- What is required
Please, without the pictures, retype exactly the lines from the start of the material through the line that holds "Task: Decrease barrel".

*** Input Section Begins ***

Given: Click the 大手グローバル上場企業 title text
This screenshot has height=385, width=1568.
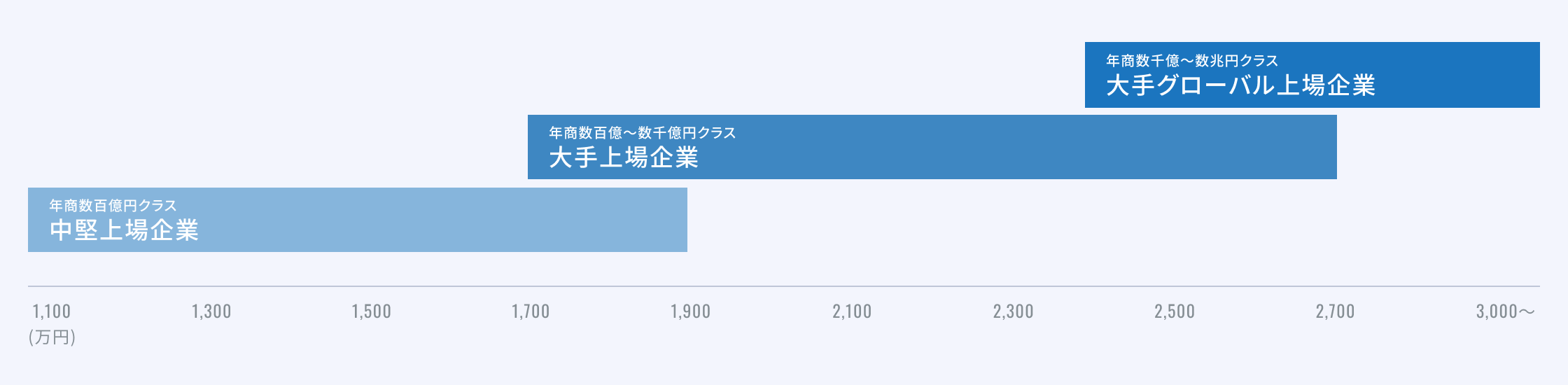Looking at the screenshot, I should (x=1240, y=85).
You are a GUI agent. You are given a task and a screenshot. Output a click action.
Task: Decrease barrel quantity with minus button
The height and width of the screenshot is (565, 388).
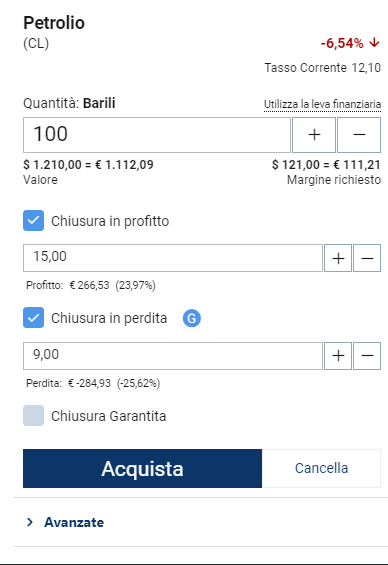tap(359, 135)
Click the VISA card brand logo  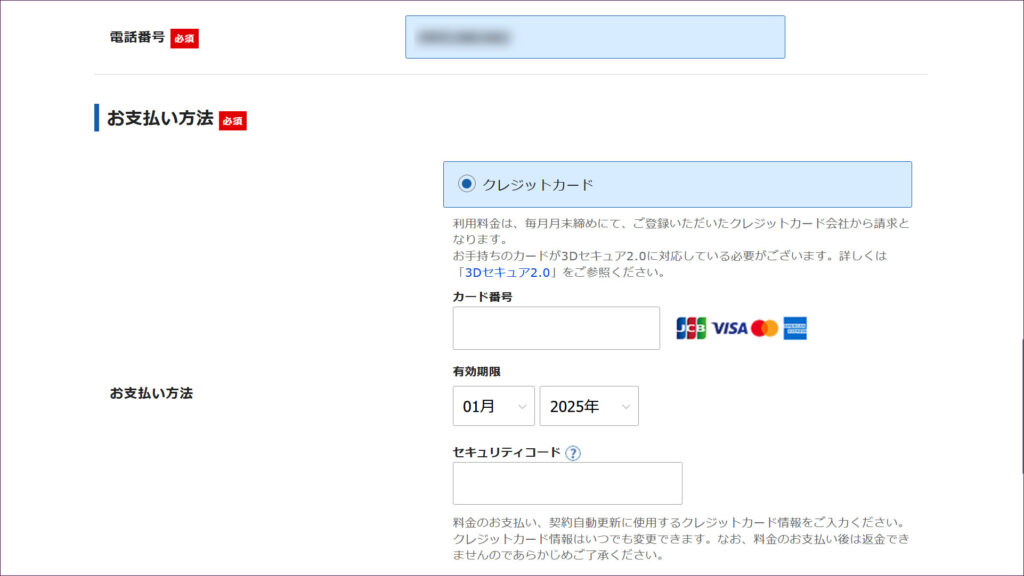(730, 328)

*** Input Section Ends ***

- Answer to the problem
Given: Click the 大手グローバル上場企業 title text
This screenshot has height=385, width=1568.
Looking at the screenshot, I should (x=1240, y=85).
You are a GUI agent. You are given a task and a screenshot. Output a click action.
Task: Decrease barrel quantity with minus button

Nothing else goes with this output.